What you are asked to do. Reproduce verbatim the portion of the text on JavaScript promises and timers that lies between "myfunc(1) runs and" and "of the event loop.", inclusive.

Extracted text.
§ §

When you call this terminate() which is this:
function terminate() {
setTimeout(() => console.log("Edning"), 1)
}
The setTimeout() pushes it's callback to a future cycle of the event loop and EVERYTHING else in the current cycle of the event loop runs before it. Only when the current chain of code has finished and control has returned back to the event loop will the setTimeout() get a chance to run its callback.
So, here's the sequence of what happens in your code:
call() is executed.
myprom() is executed. That resolves its promise immediately so it will schedule it's .then() handlers to run as soon as control returns back to the event loop.
.then() and .catch() run. All they do at this point is register some callbacks to be called later when the promise is ready to execute them.
Your async function returns and control goes back to the event loop.
The already resolved promise is first in line in the event loop so it gets control and executes it's .then() handler.
myfunc(1) runs and that outputs Starting in 1
console.log(result) runs and that outputs I Promise to end without showing next line
terminate() runs and that sets a timer for 1ms from now. That function returns and the timer is schedule to run on a future tick of the event loop when 1ms has passed.
dummy(1) is called and that outputs I am not supposed to print anything.
terminate() is called again and that again schedules another timer to run in 1ms on a future tick of the event loop.
The await processes the promise and resolves the promise that the async function call() returns. The await does nothing useful here and there's nothing listening for the promise that call() returns either.
Control is returned back to the event loop.
The first timer you set with the first call to terminate() gets to run and it outputs. That returns control back to the event loop.
The second timer you set with the second call to terminate() gets to run and it puts. That returns control back to the event loop and everything associated with this code is done.
In general. how to stop js execution abruptly inside .then object?
If what you're asking is how you skip the other functions you call all in a row, then you would typically use conditionals to branch of return early out of the .then() callback. For example, you could do this:
async function call() {
await myprom("to end without showing next line")
.then(result => {
myfunc(1) // Call # 1
console.log(result) // Call # 2
if (result === "I Promise to end without showing next line") {
// skip the rest of the code in this callback
return;
}
terminate() // Call # 3
dummy(1) // Call # 4
terminate() // Call # 5
})
.catch(err => {
console.log(err)
})
}
call()
Since you're in a .then() handler, you could also so a throw someError and that would abruptly stop the .then() handler just like throwing any exception aborts the execution of the current function. Because this is in a .then() handler that exception will be immediately caught and will then execute the .catch() handler and pass it the exception you threw. This wouldn't typically be used for a normal execution path because this more typically indicates some error condition. A normal execution path would more likely catch the condition locally and use branching or if/else logic or something like that to decide what code in the function executes next.
Note, if you've already started some timers, then to keep them from firing, you would have to save the timerID that setTimeout() returned and use clearTimeout() on that timerID to cancel the timer.
If you really want abrupt stopping to stop your whole process, then in node.js, you can also call process.exit().
It's unclear why you thought the output from dummy(1) and the second call to terminate() would not show in the output? You called dummy(1). Nothing in the terminate() function causes Javascript to skip the rest of the code in the .then() handler. So, it continues and executes both dummy(1) and the second terminate() and thus you see the output from both.

§ §

Collected data.
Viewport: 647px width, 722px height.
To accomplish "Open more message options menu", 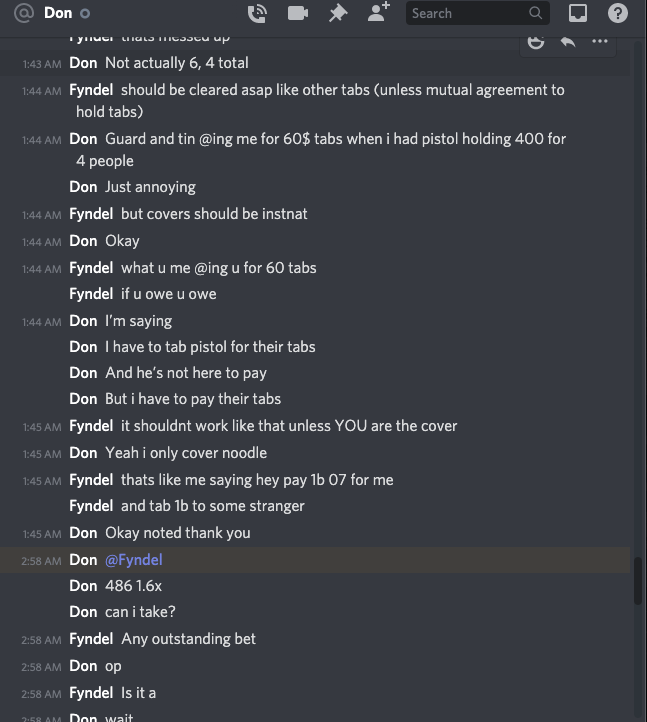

§ §

Output below.
myfunc(1) runs and that outputs Starting in 1
console.log(result) runs and that outputs I Promise to end without showing next line
terminate() runs and that sets a timer for 1ms from now. That function returns and the timer is schedule to run on a future tick of the event loop when 1ms has passed.
dummy(1) is called and that outputs I am not supposed to print anything.
terminate() is called again and that again schedules another timer to run in 1ms on a future tick of the event loop.